(Saved entries)
Segment Open

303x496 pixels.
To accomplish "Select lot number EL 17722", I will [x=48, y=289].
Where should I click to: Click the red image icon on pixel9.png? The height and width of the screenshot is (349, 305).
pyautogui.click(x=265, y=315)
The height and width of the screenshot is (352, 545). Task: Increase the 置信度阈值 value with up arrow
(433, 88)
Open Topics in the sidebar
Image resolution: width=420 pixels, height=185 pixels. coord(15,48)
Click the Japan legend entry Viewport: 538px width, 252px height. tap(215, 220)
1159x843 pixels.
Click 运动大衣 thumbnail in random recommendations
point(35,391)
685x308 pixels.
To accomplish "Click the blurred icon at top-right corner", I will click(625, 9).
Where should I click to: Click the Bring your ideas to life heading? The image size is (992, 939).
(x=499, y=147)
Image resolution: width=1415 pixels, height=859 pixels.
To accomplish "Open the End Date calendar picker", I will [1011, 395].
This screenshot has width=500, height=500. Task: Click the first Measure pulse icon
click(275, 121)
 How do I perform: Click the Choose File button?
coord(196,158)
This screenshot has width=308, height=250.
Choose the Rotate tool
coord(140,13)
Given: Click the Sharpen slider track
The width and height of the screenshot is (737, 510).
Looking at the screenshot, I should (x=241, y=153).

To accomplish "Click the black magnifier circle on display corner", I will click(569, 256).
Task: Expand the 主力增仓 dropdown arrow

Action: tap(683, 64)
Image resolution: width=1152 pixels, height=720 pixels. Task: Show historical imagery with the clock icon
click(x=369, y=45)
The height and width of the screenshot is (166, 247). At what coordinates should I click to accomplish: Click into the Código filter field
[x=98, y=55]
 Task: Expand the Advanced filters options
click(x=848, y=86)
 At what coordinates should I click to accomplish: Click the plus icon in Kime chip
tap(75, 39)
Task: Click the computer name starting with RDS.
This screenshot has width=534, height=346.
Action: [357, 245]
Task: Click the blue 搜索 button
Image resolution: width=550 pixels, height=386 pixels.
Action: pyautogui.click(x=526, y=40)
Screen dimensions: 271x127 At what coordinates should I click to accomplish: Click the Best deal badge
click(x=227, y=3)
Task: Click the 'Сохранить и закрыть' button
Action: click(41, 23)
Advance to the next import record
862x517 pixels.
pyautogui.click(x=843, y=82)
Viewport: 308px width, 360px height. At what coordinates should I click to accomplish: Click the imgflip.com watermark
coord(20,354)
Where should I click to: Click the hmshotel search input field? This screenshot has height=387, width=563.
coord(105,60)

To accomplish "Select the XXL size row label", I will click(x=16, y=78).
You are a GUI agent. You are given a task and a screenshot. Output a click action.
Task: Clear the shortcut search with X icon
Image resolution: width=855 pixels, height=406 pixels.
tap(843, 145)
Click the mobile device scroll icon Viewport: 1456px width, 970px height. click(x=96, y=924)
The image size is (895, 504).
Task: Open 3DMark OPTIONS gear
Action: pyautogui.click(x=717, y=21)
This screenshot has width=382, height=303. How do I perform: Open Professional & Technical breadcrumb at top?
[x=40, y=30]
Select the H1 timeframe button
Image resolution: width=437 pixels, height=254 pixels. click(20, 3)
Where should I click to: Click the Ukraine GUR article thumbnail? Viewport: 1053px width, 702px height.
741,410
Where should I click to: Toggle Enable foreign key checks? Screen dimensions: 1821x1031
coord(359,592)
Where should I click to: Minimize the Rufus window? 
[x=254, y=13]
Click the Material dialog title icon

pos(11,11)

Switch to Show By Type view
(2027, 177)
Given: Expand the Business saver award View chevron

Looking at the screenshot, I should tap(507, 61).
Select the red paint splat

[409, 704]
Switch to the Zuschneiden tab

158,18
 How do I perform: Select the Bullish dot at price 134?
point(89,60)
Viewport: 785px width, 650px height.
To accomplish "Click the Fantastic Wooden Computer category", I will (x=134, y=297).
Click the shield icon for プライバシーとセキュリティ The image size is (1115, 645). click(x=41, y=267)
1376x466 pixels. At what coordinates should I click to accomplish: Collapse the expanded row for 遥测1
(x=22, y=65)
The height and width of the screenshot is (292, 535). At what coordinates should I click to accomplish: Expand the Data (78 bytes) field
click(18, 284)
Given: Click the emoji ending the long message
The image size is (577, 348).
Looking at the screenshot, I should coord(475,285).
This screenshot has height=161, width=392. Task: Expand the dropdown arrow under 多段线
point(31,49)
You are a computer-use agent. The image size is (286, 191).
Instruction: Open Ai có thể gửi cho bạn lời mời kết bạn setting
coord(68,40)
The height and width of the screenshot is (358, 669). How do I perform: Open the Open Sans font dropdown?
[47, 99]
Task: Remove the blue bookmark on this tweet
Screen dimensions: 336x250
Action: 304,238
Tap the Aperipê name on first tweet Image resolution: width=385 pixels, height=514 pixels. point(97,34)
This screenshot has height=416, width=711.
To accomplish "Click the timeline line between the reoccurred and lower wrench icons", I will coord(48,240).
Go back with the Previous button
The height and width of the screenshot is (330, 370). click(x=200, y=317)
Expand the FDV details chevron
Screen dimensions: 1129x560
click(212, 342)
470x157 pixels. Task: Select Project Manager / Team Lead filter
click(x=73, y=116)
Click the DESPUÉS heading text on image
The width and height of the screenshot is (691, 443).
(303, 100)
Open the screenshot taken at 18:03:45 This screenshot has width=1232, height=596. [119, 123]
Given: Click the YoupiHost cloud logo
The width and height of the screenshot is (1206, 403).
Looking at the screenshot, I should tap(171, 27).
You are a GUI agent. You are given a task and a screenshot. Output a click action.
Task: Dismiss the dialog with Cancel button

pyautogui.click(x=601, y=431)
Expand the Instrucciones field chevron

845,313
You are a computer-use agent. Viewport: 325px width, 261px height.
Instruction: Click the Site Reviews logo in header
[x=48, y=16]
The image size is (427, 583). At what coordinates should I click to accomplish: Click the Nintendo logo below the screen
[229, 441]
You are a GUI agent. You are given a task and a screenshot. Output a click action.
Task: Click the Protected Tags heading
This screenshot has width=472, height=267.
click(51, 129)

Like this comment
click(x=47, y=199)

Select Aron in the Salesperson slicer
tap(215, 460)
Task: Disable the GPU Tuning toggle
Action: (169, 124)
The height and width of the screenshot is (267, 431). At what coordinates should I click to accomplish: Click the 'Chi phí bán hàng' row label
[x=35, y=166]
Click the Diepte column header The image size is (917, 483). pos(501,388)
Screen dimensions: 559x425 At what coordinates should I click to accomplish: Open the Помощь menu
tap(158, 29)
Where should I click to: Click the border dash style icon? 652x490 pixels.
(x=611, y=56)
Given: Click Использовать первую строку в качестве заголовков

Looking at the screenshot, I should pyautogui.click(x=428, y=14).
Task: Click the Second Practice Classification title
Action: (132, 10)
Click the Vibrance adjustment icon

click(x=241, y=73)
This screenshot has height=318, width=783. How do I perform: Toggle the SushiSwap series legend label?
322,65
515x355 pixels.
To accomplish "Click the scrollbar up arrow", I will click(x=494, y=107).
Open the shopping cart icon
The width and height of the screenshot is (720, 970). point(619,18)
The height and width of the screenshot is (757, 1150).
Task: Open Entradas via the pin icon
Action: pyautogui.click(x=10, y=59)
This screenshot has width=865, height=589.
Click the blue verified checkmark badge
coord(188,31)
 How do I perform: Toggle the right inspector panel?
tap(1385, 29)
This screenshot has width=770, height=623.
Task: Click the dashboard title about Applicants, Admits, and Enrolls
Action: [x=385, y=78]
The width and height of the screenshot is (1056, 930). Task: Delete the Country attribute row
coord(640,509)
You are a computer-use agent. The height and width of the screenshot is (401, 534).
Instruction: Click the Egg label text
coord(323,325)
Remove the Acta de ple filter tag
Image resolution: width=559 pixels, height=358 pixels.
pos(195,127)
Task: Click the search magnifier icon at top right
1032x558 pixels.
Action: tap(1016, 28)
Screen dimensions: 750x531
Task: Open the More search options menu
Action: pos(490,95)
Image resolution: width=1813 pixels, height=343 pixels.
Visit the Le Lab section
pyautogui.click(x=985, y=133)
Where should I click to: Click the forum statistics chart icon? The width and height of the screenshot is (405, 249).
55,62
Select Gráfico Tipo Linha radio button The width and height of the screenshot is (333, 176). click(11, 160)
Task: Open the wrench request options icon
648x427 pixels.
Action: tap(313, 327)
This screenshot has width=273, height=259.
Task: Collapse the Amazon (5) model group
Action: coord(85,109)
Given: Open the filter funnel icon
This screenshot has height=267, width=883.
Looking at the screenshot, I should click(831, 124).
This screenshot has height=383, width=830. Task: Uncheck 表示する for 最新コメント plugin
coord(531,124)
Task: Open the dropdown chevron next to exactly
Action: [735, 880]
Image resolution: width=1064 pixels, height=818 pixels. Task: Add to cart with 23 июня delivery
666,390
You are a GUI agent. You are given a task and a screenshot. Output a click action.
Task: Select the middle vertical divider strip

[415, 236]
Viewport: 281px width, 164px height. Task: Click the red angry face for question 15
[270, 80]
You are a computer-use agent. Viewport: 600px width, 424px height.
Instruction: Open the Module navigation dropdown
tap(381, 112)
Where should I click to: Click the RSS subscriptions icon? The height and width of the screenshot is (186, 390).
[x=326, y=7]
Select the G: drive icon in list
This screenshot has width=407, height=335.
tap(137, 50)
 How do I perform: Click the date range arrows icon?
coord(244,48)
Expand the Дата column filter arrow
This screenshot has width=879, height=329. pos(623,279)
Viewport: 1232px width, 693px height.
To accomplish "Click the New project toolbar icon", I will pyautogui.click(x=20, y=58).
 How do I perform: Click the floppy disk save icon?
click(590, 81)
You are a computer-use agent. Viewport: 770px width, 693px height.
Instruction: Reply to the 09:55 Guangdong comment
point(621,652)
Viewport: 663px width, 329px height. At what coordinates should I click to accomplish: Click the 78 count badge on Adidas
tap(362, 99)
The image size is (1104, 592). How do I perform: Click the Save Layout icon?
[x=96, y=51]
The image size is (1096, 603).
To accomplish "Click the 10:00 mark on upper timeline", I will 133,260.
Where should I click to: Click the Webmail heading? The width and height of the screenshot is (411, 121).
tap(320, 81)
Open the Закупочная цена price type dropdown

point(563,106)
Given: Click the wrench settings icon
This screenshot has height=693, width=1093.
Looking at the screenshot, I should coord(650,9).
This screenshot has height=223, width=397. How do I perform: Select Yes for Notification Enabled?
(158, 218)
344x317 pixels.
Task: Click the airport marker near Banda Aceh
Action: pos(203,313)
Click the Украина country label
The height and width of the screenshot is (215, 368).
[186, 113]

Segment Closed

### WHAT YOU ARE ASKED TO DO:
Lines above that have "wrench": copy each of them.

### EXPECTED ANSWER:
To accomplish "Click the timeline line between the reoccurred and lower wrench icons", I will coord(48,240).
Task: Open the wrench request options icon
Given: Click the wrench settings icon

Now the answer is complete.